▶ Passage provided
==================================================

And yet, the magnitude and scope of the Israeli response constituted clear violations of principles of proportionality and discrimination, and raised major concerns about the principle of humanity. Israel carried out heavy bombings and shelling to hobble the overall infrastructure of Lebanon, inflicted indiscriminate damage on villages and southern residential sections of Beirut where the Shi‘i population was concentrated, and imposed a massive air, land and sea blockade on the entire country. To claim, as Israel did, that such targets were linked to the border incident because Hizballah had to be stopped from transporting the two abducted Israeli soldiers northward or outside Lebanon seems fatuous given the scale of destruction and the level of civilian suffering.

==================================================

▶ Source excerpt
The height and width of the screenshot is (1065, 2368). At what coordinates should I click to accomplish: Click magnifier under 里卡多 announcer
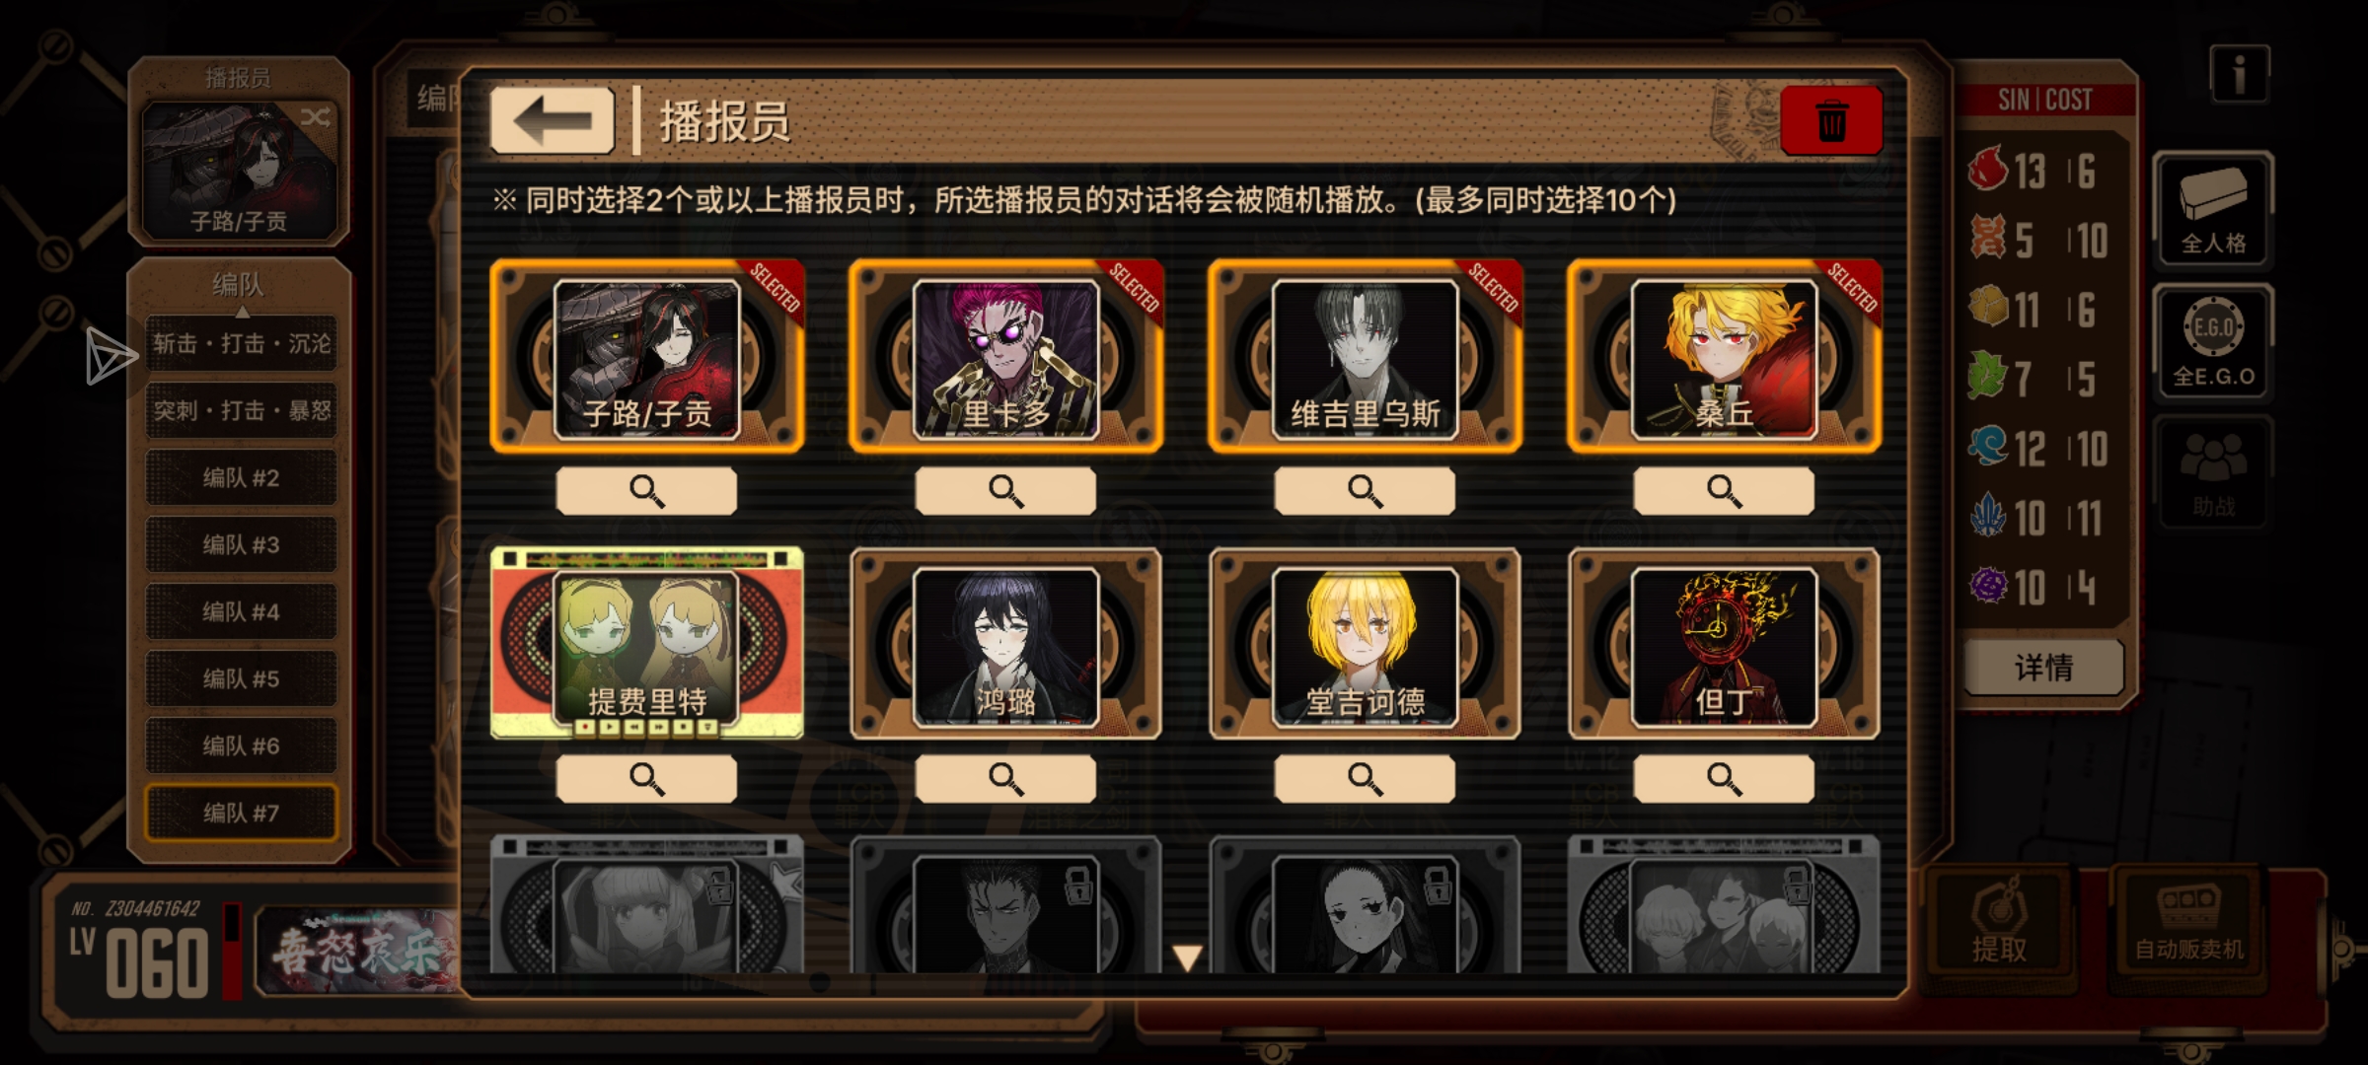click(x=1005, y=490)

==================================================

▶ Given instruction
Proceed with the passage on Israel's military response in Lebanon, picking up after its final sentence.

▶ Reply
There were also credible reports of deliberate targeting of civilians, including people warned to leave villages who were later attacked from the air while fleeing in northbound convoys. The Israeli military’s chief of staff, Gen. Dan Halutz, reportedly ordered ten multi-story buildings in Beirut bombed for every rocket fired on Haifa. [2] This reported (and officially denied) order is a vengeful tactic that qualifies as terrorism, a collective punishment of intentionally disproportional character that deliberately targets civilians in an urban setting. Finally, Israel used weapons — including cluster bombs and phosphorus bombs — that inflict cruel injuries, raising serious questions about legality under the principle of humanity. According to the head of an Israeli rocket unit, Israeli forces fired projectiles containing over 1.2 million cluster bomblets at southern Lebanon. “What we did was insane and monstrous,” he said. “We covered entire towns in cluster bombs.” [3] UN officials believe that 90 percent of the bomblets fell in the last 72 hours before the war ended, meaning that many were fired in the two days between the passage of the UN ceasefire resolution and its implementation. [4] Possibly hundreds of thousands of the bomblets failed to detonate on impact, and lie unexploded in Lebanon.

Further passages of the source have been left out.